The queen's many guesses fail. But before the final night, she wanders into the woods[note 5] searching for him and comes across his remote mountain cottage and watches, unseen, as he hops about his fire and sings. In his song's lyrics—"tonight tonight, my plans I make, tomorrow tomorrow, the baby I take. The queen will never win the game, for Rumpelstiltskin is my name"—he reveals his name.

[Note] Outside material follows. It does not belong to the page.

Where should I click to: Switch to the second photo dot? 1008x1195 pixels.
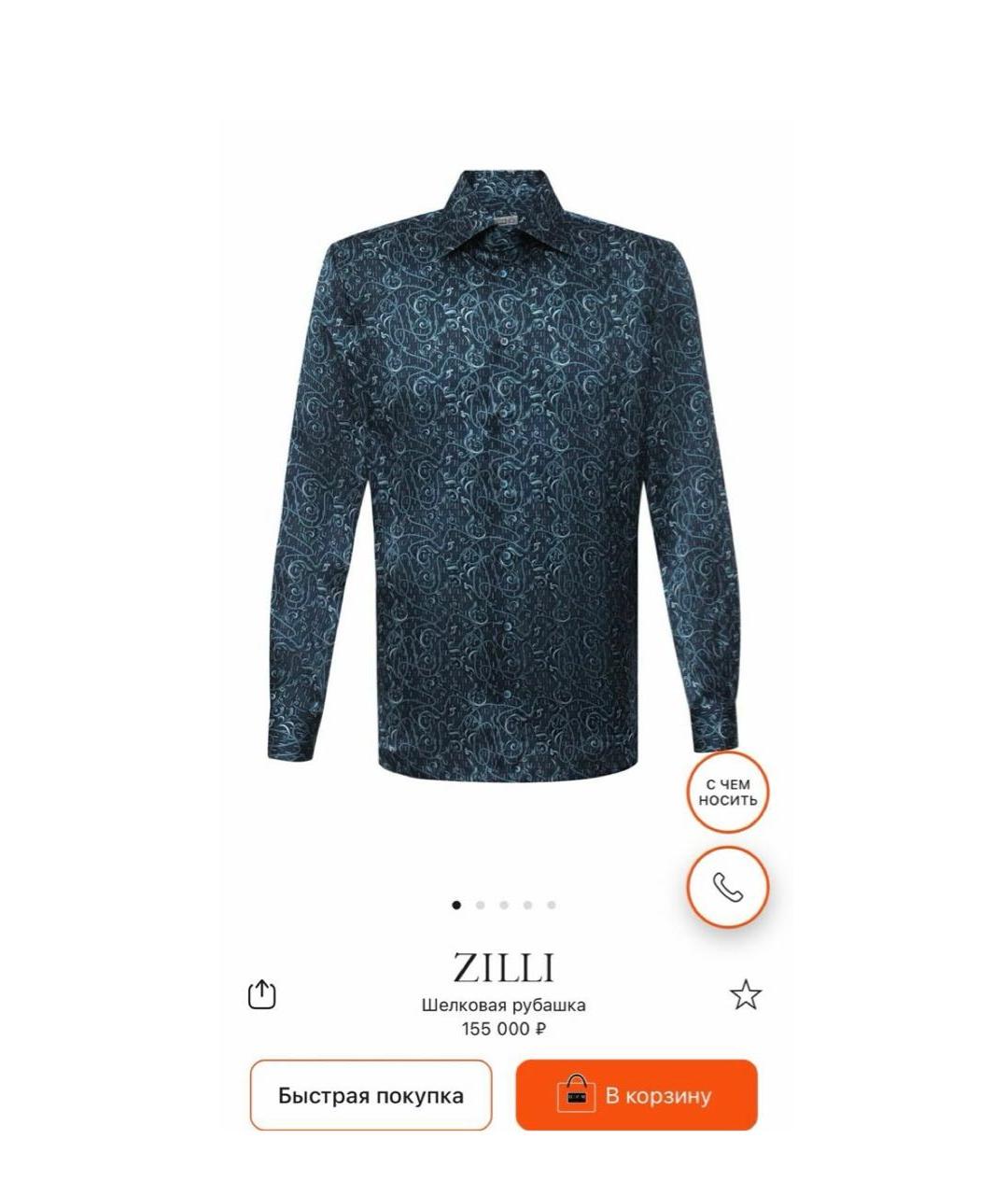(x=480, y=905)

When the imp comes to the queen on the third day, after first feigning ignorance, she reveals his name, Rumpelstiltskin, and he loses his temper at the loss of their bargain. Versions vary about whether he accuses the devil or witches of having revealed his name to the queen. In the 1812 edition of the Brothers Grimm tales, Rumpelstiltskin then "ran away angrily, and never came back." The ending was revised in an 1857 edition to a more gruesome ending wherein Rumpelstiltskin "in his rage drove his right foot so far into the ground that it sank in up to his waist; then in a passion he seized the left foot with both hands and tore himself in two." Other versions have Rumpelstiltskin driving his right foot so far into the ground that he creates a chasm and falls into it, never to be seen again. In the oral version originally collected by the Brothers Grimm, Rumpelstiltskin flies out of the window on a cooking ladle.
Here in the K household things have been busy as we had hubby's daughter visiting.